■ What the exercise asks
Note how many lines in the material have "agent", and give only that figure.

■ Material for the task
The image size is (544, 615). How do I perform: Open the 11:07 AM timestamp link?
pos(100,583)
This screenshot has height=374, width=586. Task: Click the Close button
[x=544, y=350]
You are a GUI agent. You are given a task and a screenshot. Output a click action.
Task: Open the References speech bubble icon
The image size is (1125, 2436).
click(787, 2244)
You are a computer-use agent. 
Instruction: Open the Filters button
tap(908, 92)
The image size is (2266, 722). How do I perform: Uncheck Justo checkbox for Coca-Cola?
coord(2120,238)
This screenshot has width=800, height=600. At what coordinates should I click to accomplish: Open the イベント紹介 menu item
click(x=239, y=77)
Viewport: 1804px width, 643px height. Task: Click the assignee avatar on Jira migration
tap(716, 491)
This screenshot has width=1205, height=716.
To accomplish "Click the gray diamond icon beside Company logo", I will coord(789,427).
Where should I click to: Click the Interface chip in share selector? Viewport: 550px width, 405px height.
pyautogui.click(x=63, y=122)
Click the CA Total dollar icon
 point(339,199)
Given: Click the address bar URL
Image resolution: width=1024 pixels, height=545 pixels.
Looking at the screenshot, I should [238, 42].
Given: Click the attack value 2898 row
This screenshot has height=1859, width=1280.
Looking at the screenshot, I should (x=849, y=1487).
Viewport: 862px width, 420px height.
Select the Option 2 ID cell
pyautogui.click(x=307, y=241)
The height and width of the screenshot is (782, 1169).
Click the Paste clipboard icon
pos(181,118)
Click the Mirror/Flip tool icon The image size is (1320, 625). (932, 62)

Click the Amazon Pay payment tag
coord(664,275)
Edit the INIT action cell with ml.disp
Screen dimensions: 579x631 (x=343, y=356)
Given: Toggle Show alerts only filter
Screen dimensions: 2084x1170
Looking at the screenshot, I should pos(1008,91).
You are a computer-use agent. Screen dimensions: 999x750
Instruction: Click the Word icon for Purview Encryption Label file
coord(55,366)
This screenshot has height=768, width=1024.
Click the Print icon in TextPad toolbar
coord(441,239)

■ Expected answer
3